O ponto de equilíbrio entre inovação e desenvolvimento ético, então, é o que busca grande parte dessas regulações em diversos países. “A grande questão é: como a gente faz para ter um desenvolvimento e uso responsável ou saudável dessa Inteligência Artificial? Mundo afora está tentando compreender como é que podemos ter incentivos e desincentivos de IA”, explica Perrone.

A Academia Brasileira de Ciências (ABC) publicou uma carta com suas recomendações para o desenvolvimento brasileiro de IA. De acordo com o documento, o país precisa aproveitar as oportunidades trazidas pelos sistemas inteligentes, além de gerenciar os benefícios e riscos associados a eles, tudo isso investindo em pesquisa, inovação e na formação de recursos humanos para lidar com os desafios e a corrida tecnológica internacional.
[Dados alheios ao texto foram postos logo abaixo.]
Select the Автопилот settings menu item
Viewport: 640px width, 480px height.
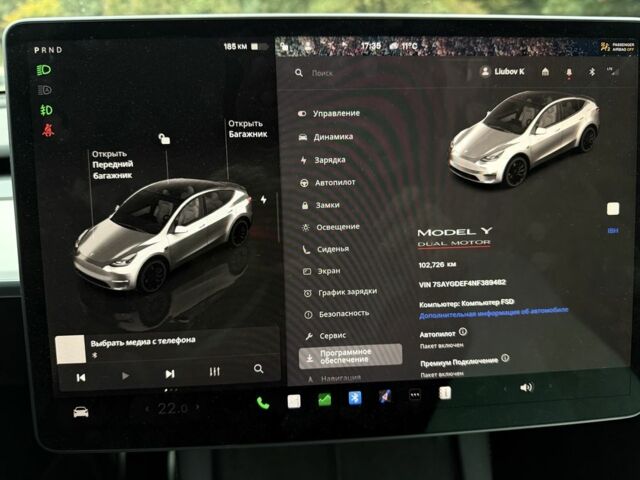[x=335, y=183]
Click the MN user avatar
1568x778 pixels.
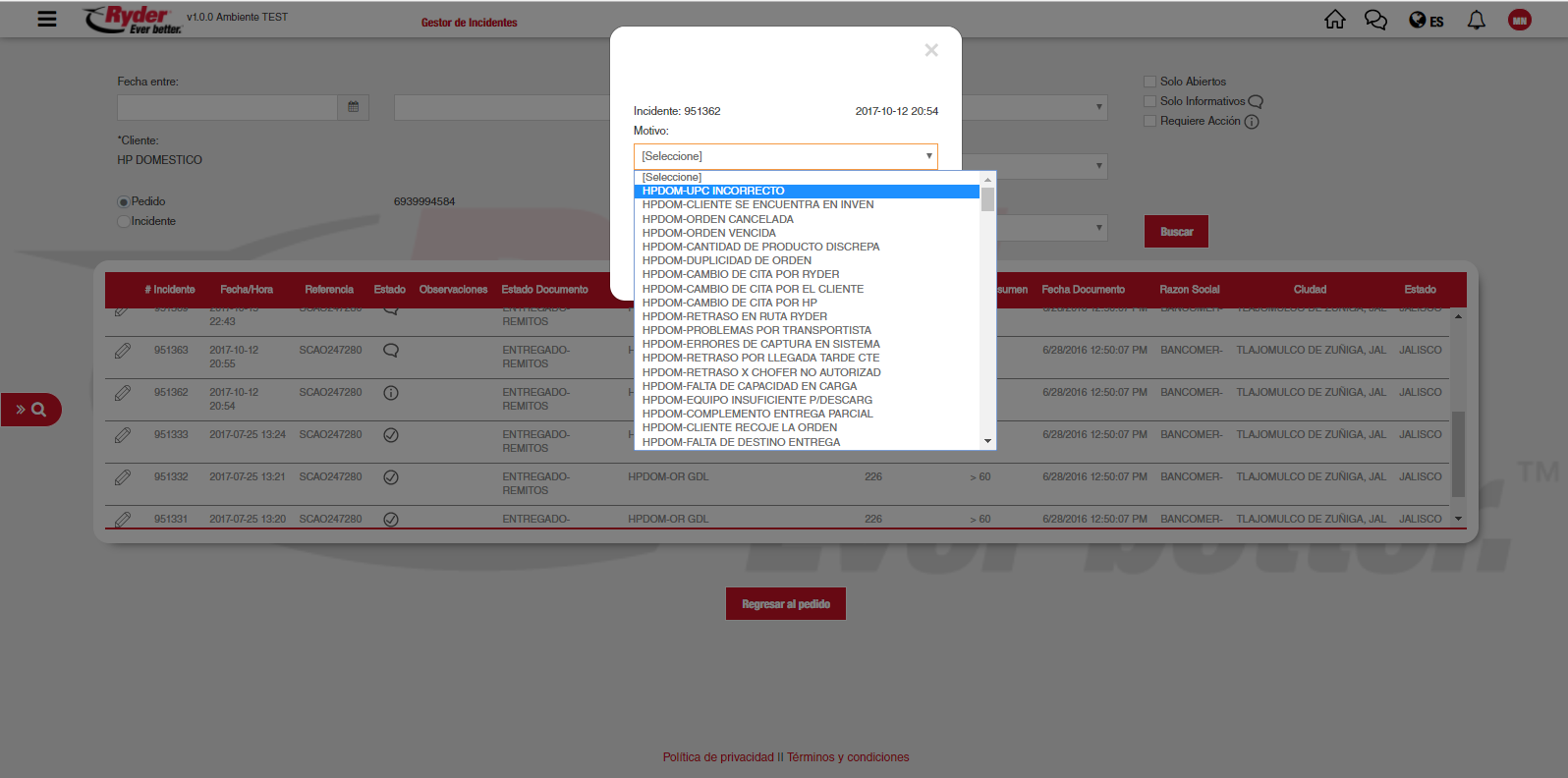tap(1519, 20)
“O Brasil não pode correr o risco de ser apenas um usuário de soluções IA concebidas no exterior”, alerta a carta. “A dependência de outros países e de grandes empresas nesta área pode prejudicar a segurança e a soberania nacional, além da competitividade das empresas nacionais no país e no exterior”.
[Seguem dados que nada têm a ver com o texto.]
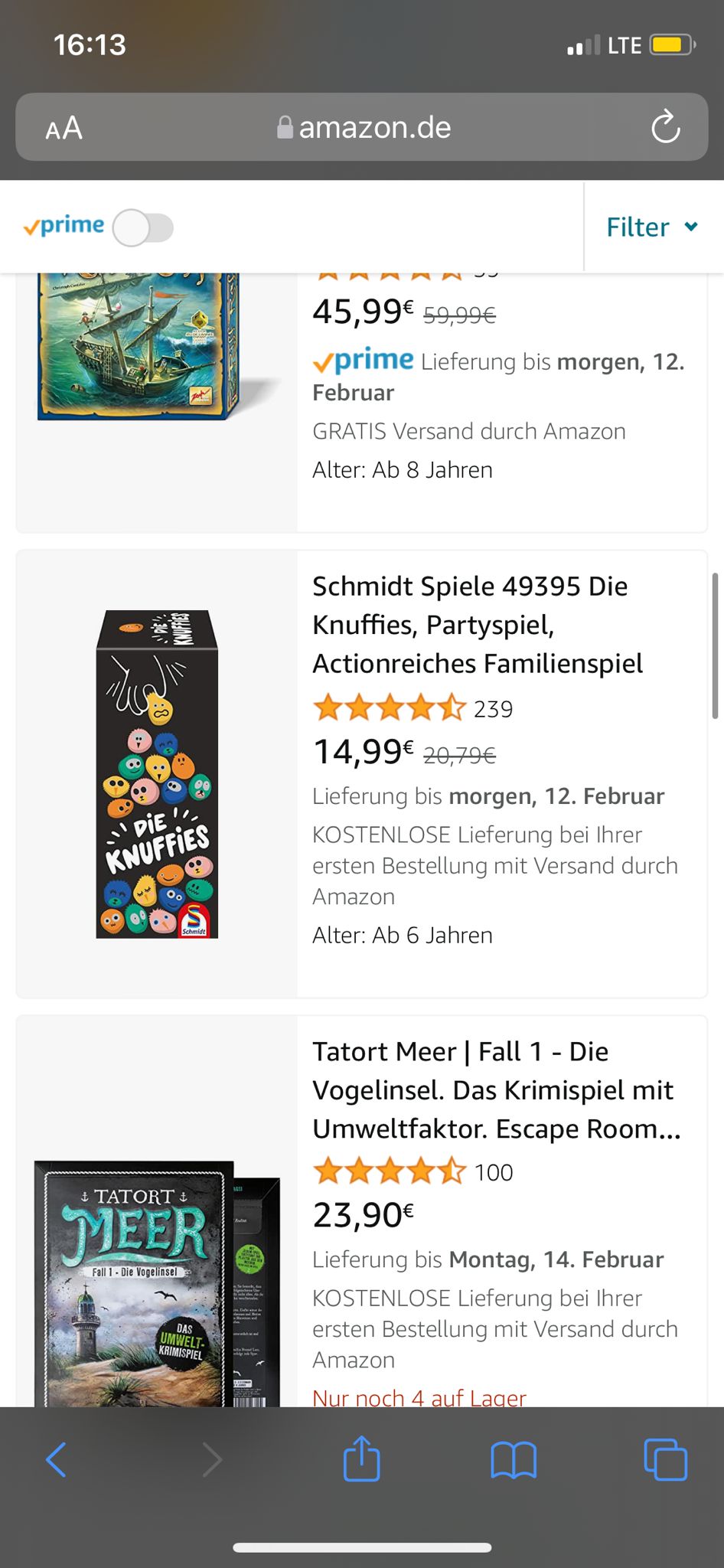Tap the Prime logo in filter bar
Bruno Bioni, diretor-executivo do Data Privacy Brasil, reforça a possibilidade da inovação e da busca por direitos andarem lado a lado. De acordo com o especialista em privacidade e proteção de dados, a rivalização desses dois pontos é um mito já que a implementação de diretrizes para mitigar os danos causados por essas tecnologias é essencial para impulsionar a inovação e o desenvolvimento do setor. Isso porque, ao causar menos danos e ser mais confiáveis, esses sistemas podem fortalecer as trocas econômicas nos contextos em que estão inseridos.

“Isso é importante, sobretudo no Brasil, dada as nossas assimetrias estruturais: se quisermos ter uma sociedade mais inovadora, a gente precisa abraçar a diversidade da nossa sociedade e pautar por sistemas de IA que sejam anti-racistas e que não causem discriminações ilegais e abusivas”, avalia Bioni.

Impactos sociais e transparência são alguns dos princípios que orientam regulação de IA

Christian Perrone também pontua que há outras discussões que já são consideradas consenso quando se fala de regulação desses sistemas, como a importância de definir o que se entende propriamente por Inteligência Artificial. Segundo o pesquisador, estabelecendo a definição do que é ou não IA, é possível enxergar com mais clareza o que e como vai ser regulado.

Outro ponto é a necessidade de uma governança de dados relacionada a essas funcionalidades. “Como vamos lidar com os dados? Há o princípio que deva existir uma governança, tanto sobre os dados de treinamento, como os dados que vão ser disponibilizados como resultado dos usos”, pontua Perrone.

Além disso, lidar com os impactos reais advindos dessas tecnologias também é considerado uma discussão importante. Bruno Bioni relaciona dois princípios que entende basilares na construção dessas regulações: o princípio de crescimento sustentável e de bem estar social e os princípios da não maleficência e da proporcionalidade da adoção de sistema.

Segundo ele, esses princípios vão propor análises de custo-benefício para decidir se determinados sistemas inteligentes serão ou não adotados de acordo com seus impactos no bem-estar social. É como acontece, por exemplo, com as tecnologias de reconhecimento facial, cuja aplicação, como mostram evidências empíricas, ampliam prisões ilegais e causam mais discriminação com pessoas negras. A União Europeia, na sua lei de IA (ou AI Act, em inglês) considera essas funcionalidades como de altíssimo risco, banindo o seu desenvolvimento e uso em todo território do bloco econômico.

Outros três princípios são considerados importantes nesse processo:  prestação de contas/responsabilidade, autodeterminação e transparência. Conforme explica Bioni, eles procuram assegurar que haja a criação de um “devido processo informacional”, que busca garantir a agência, a autodeterminação e a liberdade de escolha das pessoas em relação aos sistemas de IA utilizados. “O que se busca garantir é a nossa capacidade de autodeterminação e entender como somos vistos, julgados e analisados”.